● Testo di partenza
Nella valle i militanti più attivi sono riusciti a vincere le inerzie,
a superare gli egoismi di chi all’inizio guardava soprattutto al proprio
cortile, i sindaci si sono fatti interpreti di un malessere prima e di una protesta
organizzata poi.
E siamo arrivati allo scorso autunno in cui è esploso il problema della
democrazia e la questione TAV in Val di Susa ha finalmente varcato i confini
della valle e, anche con l’aiuto di Lunardi-Pisanu, è diventata
un problema nazionale. Se Scanzano è stato un episodio, la Valle di Susa
è diventata un esempio. Perché dietro ci sono ragioni profonde,
non egoismi mascherati, ed è venuto alla luce l’inganno in tutte
le sue dimensioni. E si è parlato di Valle di Susa come laboratorio di
democrazia, per l’equilibrio - spesso difficile, ma che non si è
mai rotto - tra popolazione locale, amministratori, comitati, associazioni,
movimento. Questo equilibrio è stato fino ad oggi la carta vincente.
Diceva pochi mesi
fa Marco Revelli (“il manifesto” del 14-12-05): “…Non
ci facciamo illusioni: le proveranno tutte (è il loro mestiere), governanti
di destra e (futuri?) governanti di sinistra, per realizzare comunque il loro
progetto trasversale (la Tav senza se e senza ma). Non sono gente da fermarsi
davanti alle ragioni, per buone che esse siano. Tenteranno di corrompere e di
dividere. Hanno denaro e potere in abbondanza. Cercheranno, passata la festa,
di gabbare lo santo, e superato il capo delle tempeste delle Olimpiadi torneranno
ad agitare i loro big sticks e a risalire la valle con le ruspe. Manovreranno
"tavoli" e "osservatori" (uno sport che sanno praticare
benissimo), forti di complicità amplissime nel mondo dei media. Ma il
tempo guadagnato lavora per noi, a condizione che la Val Susa sappia salvaguardare
il bene più prezioso che ha accumulato nei mesi passati: la propria unità.
Quell'intreccio tra sindaci, comitati, popolazione (compresi i ragazzi dei centri
sociali) che ha permesso di vincere”
Che
strada scegliere
Ecco, appunto, ci siamo. E' qui che occorre mettere in guardia chi, pur contrario
al TAV e al fianco del movimento nei mesi scorsi, ha sottoscritto l’accordo
con Chiamparino.
L’osservatorio NON è la soluzione. Non è certo una sede
in cui si può sperare di convincerli: non hanno bisogno di essere convinti,
sono già convinti; non chiedono un confronto, vogliono una resa senza
lasciare troppi morti sul terreno. Di questo in valle di Susa sono ben consci,
ed hanno ragione. Non sarà certo un tavolo tecnico, e neppure un tavolo
di palazzo Chigi a risolvere la questione.
L’unica strada possibile è mantenere e rafforzare quell’equilibrio
di cui si diceva prima tra popolazione, sindaci e movimento, sostenere le loro
ragioni, condividere le loro giustificate diffidenze nei confronti di un sistema
trasversale di potere e di interessi che ora usa il manganello e ora usa, come
dicono in valle, la vaselina.

● Dettagli del compito
Prosegui il testo sulla protesta contro la TAV in Val di Susa, riprendendo subito dopo la sua ultima frase.

● Record
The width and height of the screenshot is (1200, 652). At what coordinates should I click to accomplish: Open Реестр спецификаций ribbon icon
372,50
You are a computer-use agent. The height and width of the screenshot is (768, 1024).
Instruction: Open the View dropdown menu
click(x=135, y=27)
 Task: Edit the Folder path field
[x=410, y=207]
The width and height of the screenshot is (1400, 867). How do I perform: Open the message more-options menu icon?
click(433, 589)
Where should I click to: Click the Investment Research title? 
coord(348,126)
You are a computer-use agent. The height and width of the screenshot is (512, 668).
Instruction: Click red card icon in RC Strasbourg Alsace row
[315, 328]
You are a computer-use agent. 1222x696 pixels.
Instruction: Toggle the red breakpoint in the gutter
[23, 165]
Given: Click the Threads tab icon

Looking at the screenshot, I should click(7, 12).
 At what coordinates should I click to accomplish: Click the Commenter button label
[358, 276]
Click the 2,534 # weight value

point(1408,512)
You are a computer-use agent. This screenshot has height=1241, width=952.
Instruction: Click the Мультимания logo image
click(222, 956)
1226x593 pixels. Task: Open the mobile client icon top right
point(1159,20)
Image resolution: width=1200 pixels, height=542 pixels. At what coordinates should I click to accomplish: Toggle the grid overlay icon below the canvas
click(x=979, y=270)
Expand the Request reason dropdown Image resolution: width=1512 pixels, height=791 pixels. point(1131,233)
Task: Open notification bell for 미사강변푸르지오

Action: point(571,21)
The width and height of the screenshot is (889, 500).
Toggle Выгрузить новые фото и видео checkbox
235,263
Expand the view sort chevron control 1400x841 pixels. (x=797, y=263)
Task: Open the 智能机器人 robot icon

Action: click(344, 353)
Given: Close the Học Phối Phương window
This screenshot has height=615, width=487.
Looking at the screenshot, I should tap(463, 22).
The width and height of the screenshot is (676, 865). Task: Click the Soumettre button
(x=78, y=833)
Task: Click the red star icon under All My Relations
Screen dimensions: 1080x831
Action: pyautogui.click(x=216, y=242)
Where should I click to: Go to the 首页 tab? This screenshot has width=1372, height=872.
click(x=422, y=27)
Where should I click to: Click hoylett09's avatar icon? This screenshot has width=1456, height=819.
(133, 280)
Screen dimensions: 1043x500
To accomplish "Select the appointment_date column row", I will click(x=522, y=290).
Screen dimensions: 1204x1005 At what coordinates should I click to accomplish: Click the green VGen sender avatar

● Risposta al compito
In questa direzione devono muoversi quei partiti che condividono l’opposizione
al TAV; e anche gli stessi amministratori locali che, pur operando con impegno
per contrastare il folle progetto, talvolta criticano i comitati per la loro
diffidenza nei confronti di un metodo non sempre trasparente e talvolta poco
incline al confronto tra pari dignità, sia pure nel rispetto dei diversi
ruoli: ad essi chiediamo uno sforzo maggiore per comprendere, ascoltare, coinvolgere
e farsi coinvolgere.
Forse l’osservatorio può essere visto come un pretesto, un escamotage, un’occasione per prender tempo, per aspettare che aumentino le difficoltà dell’avversario (sì, dell’avversario): e allora venga usato con la consapevolezza che al massimo può servire a questo; volendo essere ottimisti (un po’ non guasta) possiamo anche prendere in considerazione l’ipotesi – è solo un’ipotesi – che stiano anche cercando una strada per uscire eventualmente, senza perdere troppo la faccia, da un vicolo cieco in cui forse si sono cacciati; forse c’è qualche piccolo segnale che rende questa ipotesi non del tutto campata in aria (vedi le prese di posizione sulla legge obiettivo). Se è così, ma sì, si usi pure l’osservatorio per aiutarli: in fondo alla politica si chiede di percorrere spazi di mediazione accettabili, ma quando questi spazi sono troppo ristretti o improponibili, la politica può essere capace di inventare trucchi per uscire dall’impasse…
Vogliamo
tentare, come parte del movimento NO-TAV, queste interpretazioni sulla parte
dell’accordo di programma che rinvia all’osservatorio le scelte
future sulla Torino-Lione: ma non siamo disposti a dare deleghe in bianco, e
non ci facciamo eccessive illusioni; insomma saremo vigili, pronti a marcare
subito eventuali falli.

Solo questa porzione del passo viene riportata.